New Study Reveals Just How Bleak The Future Is For Corn

Where you live, are you able to enjoy local corn when it's in season? If so, then you know how much of a treat it is, with sweet summer corn perhaps the most eagerly anticipated of all seasonal produce. Fresh-from-the-stalk corn brings its bright color and intense sweetness to so many classic summer dishes, from feta-flecked corn salad to the citrusy, cheese-sprinkled grilled corn cobs known as elotes.

Many of us living in the United States are more than familiar with fresh, local summer corn, as the crop is grown in most U.S. states with production concentrated in the Heartland region (via USDA). But according to new research by Emily Burchfield, an assistant professor at Emory University's Department of Environmental Sciences, climate change is rapidly changing where corn in the U.S. can grow. According to ScienceDaily, which published a press release about study done by Burchfield, the researcher predicts that by 2100, the more southern-lying states that make up the Corn Belt — including Nebraska, Iowa, and Illinois — will likely no longer be able to grow corn, due to the climactic changes that Burchfield's research projects.

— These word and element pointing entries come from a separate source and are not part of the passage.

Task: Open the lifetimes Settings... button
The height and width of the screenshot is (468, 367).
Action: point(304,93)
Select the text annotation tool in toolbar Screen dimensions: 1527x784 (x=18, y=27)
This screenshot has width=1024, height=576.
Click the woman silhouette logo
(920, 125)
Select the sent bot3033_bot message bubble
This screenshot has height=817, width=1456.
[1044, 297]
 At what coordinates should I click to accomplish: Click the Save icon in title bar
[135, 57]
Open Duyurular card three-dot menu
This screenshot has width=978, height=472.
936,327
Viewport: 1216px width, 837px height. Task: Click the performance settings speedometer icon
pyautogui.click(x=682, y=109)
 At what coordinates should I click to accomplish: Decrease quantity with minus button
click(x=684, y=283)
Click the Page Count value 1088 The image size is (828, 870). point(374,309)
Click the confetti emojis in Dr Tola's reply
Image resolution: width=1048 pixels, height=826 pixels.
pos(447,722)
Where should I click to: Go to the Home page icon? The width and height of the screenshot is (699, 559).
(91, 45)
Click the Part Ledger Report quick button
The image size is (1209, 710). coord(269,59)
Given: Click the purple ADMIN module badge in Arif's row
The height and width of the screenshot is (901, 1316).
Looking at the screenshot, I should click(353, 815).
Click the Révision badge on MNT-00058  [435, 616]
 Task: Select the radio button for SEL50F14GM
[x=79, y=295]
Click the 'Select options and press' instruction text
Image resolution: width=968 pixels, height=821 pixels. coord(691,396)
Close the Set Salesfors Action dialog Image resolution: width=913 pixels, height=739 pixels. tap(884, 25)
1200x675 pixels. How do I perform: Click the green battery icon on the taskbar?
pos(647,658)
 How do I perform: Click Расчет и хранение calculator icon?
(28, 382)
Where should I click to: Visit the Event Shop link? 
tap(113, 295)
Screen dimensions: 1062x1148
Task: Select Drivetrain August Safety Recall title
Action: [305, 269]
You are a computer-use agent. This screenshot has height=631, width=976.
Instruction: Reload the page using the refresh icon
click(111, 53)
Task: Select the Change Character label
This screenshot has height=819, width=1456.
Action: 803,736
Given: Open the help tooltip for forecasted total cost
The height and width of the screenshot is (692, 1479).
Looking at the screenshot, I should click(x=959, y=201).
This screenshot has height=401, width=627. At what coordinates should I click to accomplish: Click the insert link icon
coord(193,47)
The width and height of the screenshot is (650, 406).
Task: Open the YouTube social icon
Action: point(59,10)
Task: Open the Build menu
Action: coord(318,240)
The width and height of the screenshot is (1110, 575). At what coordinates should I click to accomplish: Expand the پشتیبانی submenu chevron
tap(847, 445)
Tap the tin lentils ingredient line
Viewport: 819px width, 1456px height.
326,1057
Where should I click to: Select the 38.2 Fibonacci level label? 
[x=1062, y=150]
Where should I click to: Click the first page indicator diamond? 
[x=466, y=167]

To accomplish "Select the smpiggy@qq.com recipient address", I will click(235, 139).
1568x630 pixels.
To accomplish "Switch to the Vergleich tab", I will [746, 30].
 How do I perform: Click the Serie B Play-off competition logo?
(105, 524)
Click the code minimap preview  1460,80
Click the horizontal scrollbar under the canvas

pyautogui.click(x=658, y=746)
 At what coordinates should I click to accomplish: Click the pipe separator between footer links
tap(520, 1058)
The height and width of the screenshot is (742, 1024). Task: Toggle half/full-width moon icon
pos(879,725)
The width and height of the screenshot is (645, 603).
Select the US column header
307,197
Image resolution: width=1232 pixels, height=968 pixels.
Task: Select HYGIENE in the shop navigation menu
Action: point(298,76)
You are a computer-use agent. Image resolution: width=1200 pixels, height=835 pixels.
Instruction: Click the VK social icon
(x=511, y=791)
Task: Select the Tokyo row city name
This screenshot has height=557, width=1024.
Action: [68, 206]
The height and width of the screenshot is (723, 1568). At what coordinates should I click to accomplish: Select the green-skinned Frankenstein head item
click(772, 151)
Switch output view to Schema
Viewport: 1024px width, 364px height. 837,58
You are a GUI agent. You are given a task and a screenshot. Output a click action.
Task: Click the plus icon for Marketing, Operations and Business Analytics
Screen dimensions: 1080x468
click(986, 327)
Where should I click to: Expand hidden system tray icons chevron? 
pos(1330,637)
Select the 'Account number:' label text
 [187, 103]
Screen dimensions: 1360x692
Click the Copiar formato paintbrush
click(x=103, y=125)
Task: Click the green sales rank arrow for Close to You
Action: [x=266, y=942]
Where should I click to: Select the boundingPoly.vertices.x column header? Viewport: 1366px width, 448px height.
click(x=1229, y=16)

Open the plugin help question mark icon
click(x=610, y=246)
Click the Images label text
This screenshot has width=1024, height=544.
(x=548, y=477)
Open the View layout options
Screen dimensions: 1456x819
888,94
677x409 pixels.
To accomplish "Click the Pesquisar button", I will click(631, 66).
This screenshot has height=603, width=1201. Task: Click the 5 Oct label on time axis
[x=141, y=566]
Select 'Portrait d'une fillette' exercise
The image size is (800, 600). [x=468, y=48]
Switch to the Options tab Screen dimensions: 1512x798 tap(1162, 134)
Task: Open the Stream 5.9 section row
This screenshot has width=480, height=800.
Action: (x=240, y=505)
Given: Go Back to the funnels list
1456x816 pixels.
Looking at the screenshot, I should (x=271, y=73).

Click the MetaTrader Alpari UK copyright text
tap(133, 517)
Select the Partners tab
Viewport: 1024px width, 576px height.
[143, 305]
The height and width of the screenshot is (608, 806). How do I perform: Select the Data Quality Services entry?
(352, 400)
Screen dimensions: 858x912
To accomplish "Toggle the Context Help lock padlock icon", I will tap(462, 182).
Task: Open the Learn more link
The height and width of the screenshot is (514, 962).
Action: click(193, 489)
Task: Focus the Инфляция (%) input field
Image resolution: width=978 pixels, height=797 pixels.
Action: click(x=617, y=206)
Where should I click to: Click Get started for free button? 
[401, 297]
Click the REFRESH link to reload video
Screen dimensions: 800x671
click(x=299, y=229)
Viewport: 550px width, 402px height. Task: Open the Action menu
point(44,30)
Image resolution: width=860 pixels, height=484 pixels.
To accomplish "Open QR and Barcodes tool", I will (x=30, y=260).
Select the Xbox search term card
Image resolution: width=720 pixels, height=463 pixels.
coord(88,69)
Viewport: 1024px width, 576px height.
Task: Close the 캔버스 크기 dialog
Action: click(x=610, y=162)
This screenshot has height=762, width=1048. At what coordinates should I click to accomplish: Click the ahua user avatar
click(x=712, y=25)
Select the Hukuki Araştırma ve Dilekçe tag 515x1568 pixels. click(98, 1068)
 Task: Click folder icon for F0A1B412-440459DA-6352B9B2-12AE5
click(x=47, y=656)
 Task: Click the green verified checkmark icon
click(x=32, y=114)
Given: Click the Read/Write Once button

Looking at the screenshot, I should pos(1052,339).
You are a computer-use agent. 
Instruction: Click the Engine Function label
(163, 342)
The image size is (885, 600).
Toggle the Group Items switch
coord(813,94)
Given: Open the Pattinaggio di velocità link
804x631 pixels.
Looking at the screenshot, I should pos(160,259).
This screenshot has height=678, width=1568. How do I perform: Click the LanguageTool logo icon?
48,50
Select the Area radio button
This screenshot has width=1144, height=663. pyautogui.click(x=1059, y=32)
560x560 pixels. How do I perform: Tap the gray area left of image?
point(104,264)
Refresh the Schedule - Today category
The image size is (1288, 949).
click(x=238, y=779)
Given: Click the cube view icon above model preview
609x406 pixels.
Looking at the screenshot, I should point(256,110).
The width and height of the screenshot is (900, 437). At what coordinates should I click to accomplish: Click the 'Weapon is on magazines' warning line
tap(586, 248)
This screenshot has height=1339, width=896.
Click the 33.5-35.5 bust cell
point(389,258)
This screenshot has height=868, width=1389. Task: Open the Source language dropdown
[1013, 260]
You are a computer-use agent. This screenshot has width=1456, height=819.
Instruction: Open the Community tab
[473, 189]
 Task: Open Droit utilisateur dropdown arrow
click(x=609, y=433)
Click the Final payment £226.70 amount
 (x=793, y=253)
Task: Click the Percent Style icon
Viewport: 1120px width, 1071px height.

Cultivation of crops including corn, soy, alfalfa, and wheat will have to move north

According to a press release published in ScienceDaily, environmental scientist Emily Burchfield recently shared new research demonstrating the instability of major U.S. commodity crops including corn. The Emory University professor's research was published in Environmental Research Letters, and takes a look at numerous crops, including corn, soy, alfalfa, and wheat, with some sobering results. According to Burchfield's projections, a warming climate is having major impacts on the viability of those crops, which, she predicts, will have to be cultivated in more northerly states by 2100 if no major agricultural advances are discovered to mitigate these effects.

"Climate change is happening, and it will continue to shift U.S. cultivation geographies strongly north," Burchfield wrote in the release. "It's not enough to simply depend on technological innovations to save the day. Now is the time to envision big shifts in what and how we grow our food to create more sustainable and resilient forms of agriculture."

Emily Burchfield advocates shifting away from agricultural monocropping

In a press release, environmental scientist Emily Burchfield notes that farmers are already investing in technological advances that might help crops better weather climate change, such as genetic modification. But she argues that shifting the U.S. approach to agriculture would be a better way to meet the climate-related challenges of the next few decades, from a focus on intensive monocropping of just a few varieties of grains to a more diverse network of growing that focuses on growing the crops that are better suited to farmers' particular regions.

"We need to switch from incentivizing intensive cultivation of five or six crops to supporting farmers' ability to experiment and adopt the crops that work best in their particular landscape," Burchfield wrote. "It's important to begin thinking about how to transition out of our current damaging monoculture paradigm toward systems that are environmentally sustainable, economically viable for farmers and climate-smart."